About the project
This project examines how sodium‑ion batteries can overcome limitations in capacity and cycling lifetime to rival lithium‑ion batteries. It will parameterize the Faraday Institution multiscale modelling project’s atomistic-to-continuum simulations specifically for sodium-ion systems, discovering materials for next-generation sodium-ion batteries.
This project, funded by the prestigious Faraday Institution (FI), will be associated with the FI battery multiscale modelling (MSM) project and will develop and apply advanced atomistic simulations to investigate sodium-ion battery materials, focusing on hard carbon (HC) anodes.
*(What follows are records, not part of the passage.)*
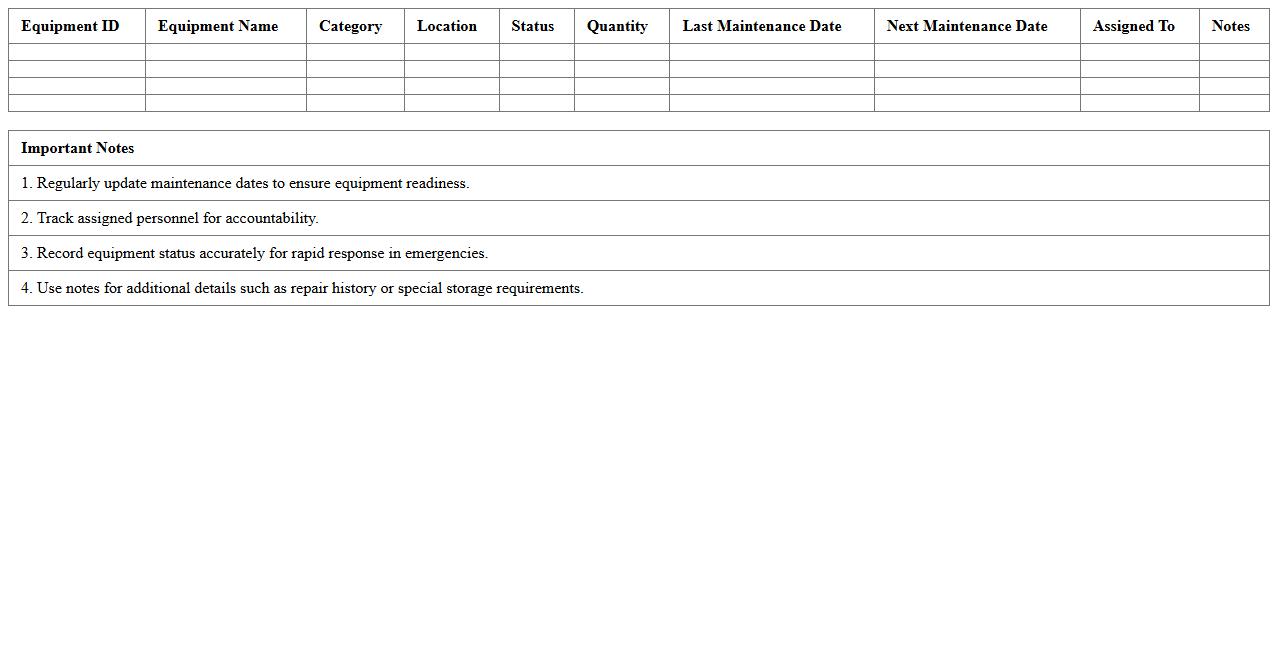Image resolution: width=1278 pixels, height=650 pixels.
Task: Click the Location column header
Action: tap(447, 26)
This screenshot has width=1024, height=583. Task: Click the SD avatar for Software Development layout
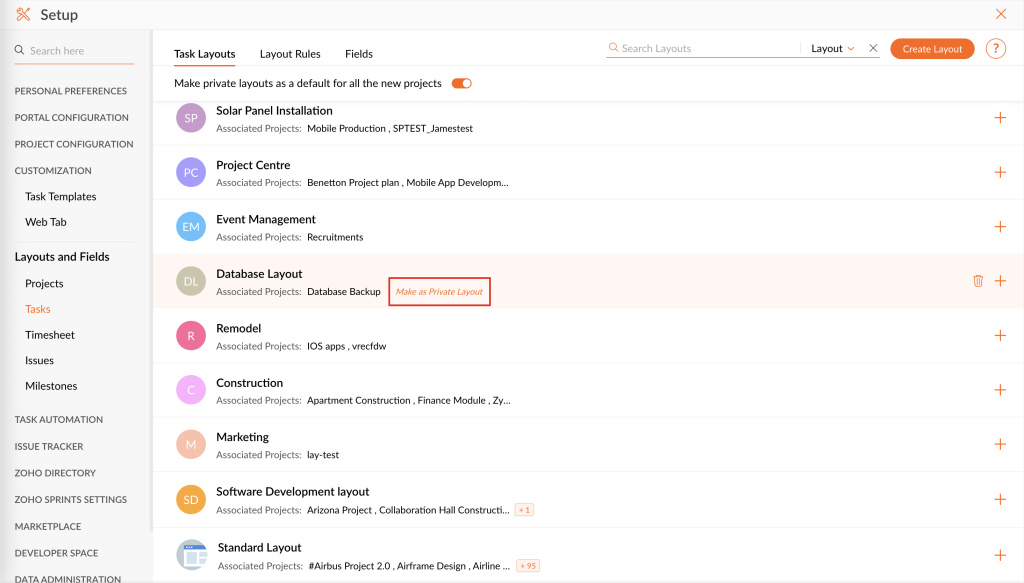190,499
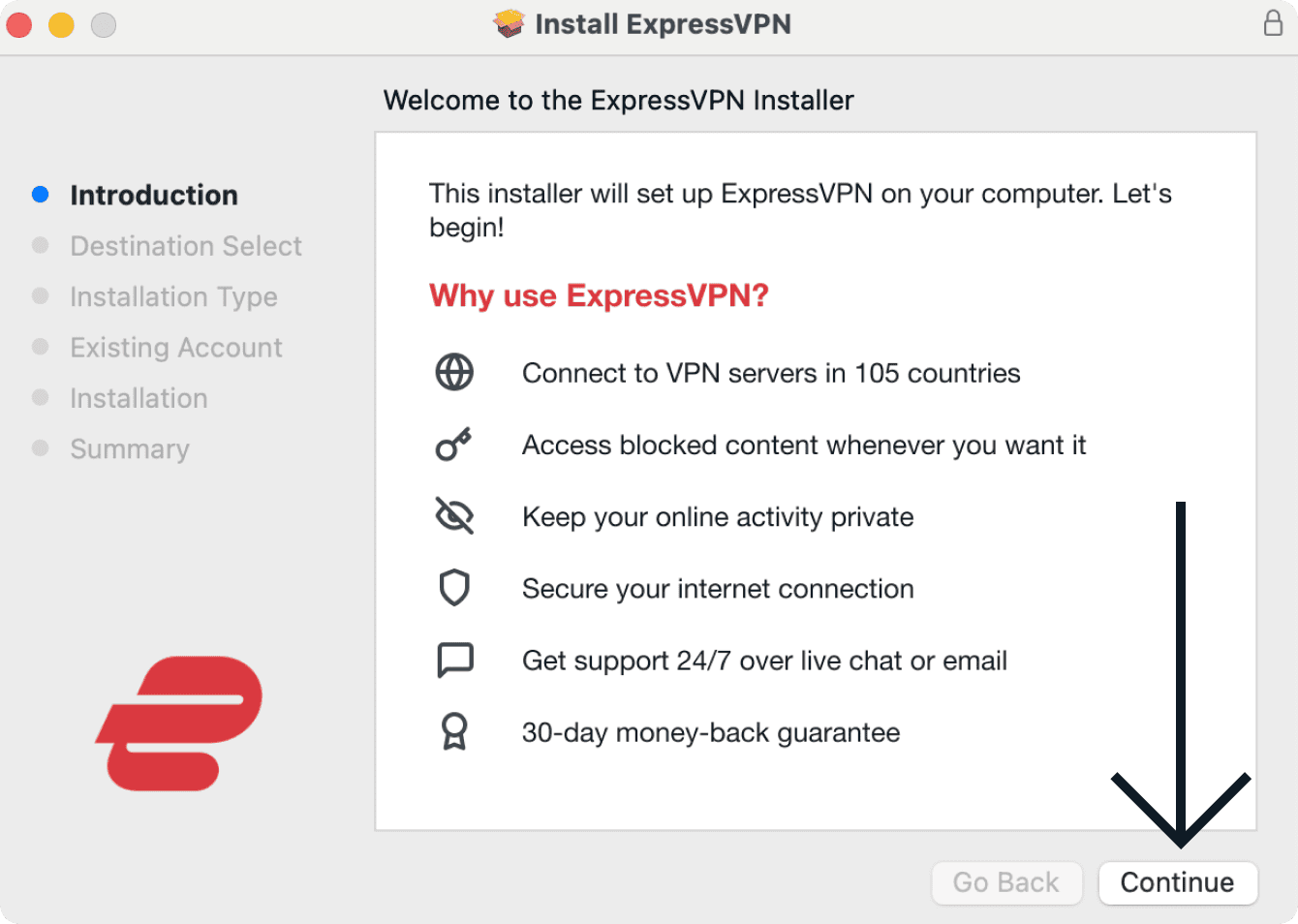Click the lock icon in title bar
Image resolution: width=1298 pixels, height=924 pixels.
pyautogui.click(x=1273, y=23)
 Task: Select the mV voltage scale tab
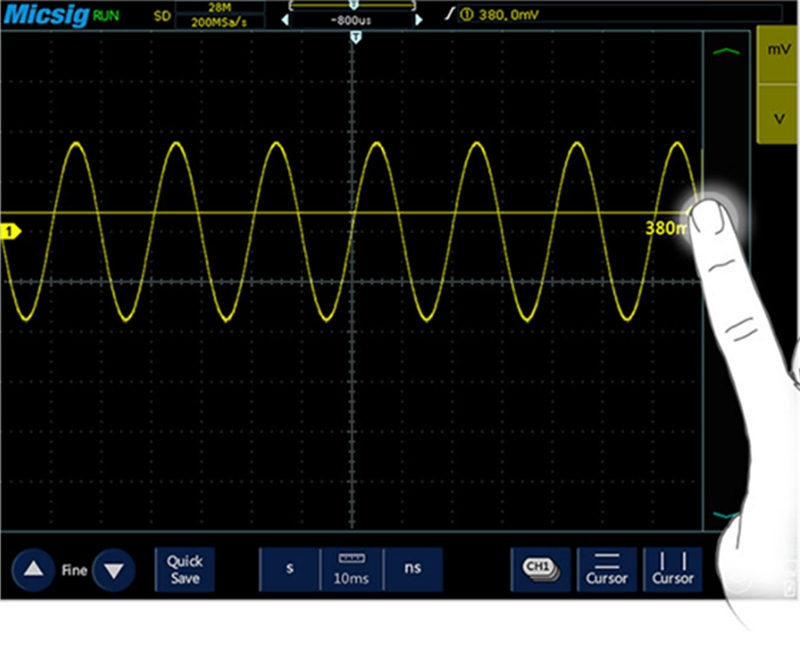(x=776, y=50)
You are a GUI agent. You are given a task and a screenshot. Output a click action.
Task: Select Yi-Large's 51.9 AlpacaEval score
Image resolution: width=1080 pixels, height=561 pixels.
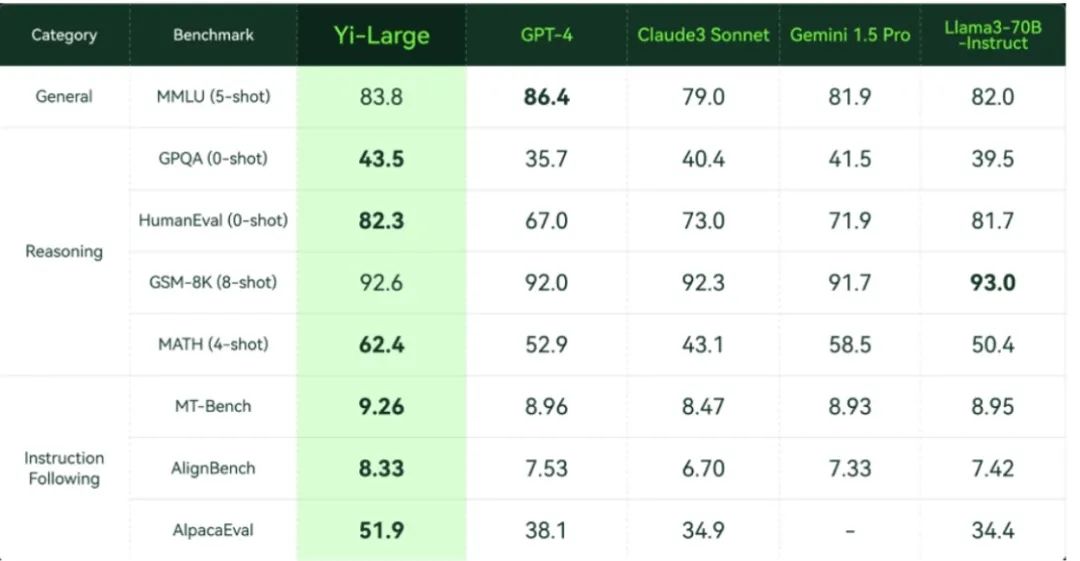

Using ONETEP, a leading large-scale density functional theory (DFT) code, and AI methods such as machine-learned interatomic potentials (MLIPs), we will model key processes such as sodium desolvation, pore filling, and cluster formation that are central to the operation of HC anodes. This will also involve understanding the kinetics of these processes, and the formation of the solid-electrolyte interphase (SEI) for hard carbon.
The goal is to design better performing materials (not only carbon based) where the speed, reversibility, and reproducibility of sodium incorporation are optimised. The mechanism is currently not well understood, due to difficulties in the analysis and the stability of sodium metal in the electrolyte. Atomistic simulations will provide data that can be directly incorporated into macroscopic models, in collaboration with their developers. This project will also link up with the extensive experimental work on sodium-ion batteries within the FI to enable model validation and refinement. The project will be co-supervised by an industry partner who will provide industrial perspective and links to their own simulation workflows. Feedback from experiments in MSM, NEXGENNA, and our industrial sponsors will ensure rapid impact.
You'll have access to the Faraday Institution PhD Training Programme, and you'll benefit from a wide range of development opportunities, including networking events, industry visits, mentorship, and internships, as well as high-quality training experiences designed to further develop your knowledge, skills, and career aspirations.
The School of Chemistry and Chemical Engineering is committed to promoting equality, diversity inclusivity as demonstrated by our Athena SWAN award. We welcome all applicants regardless of their gender, ethnicity, disability, sexual orientation or age, and will give full consideration to applicants seeking flexible working patterns and those who have taken a career break. The University has a generous maternity policy, onsite childcare facilities, and offers a range of benefits to help ensure employees’ well-being and work-life balance. The University of Southampton is committed to sustainability and has been awarded the Platinum EcoAward.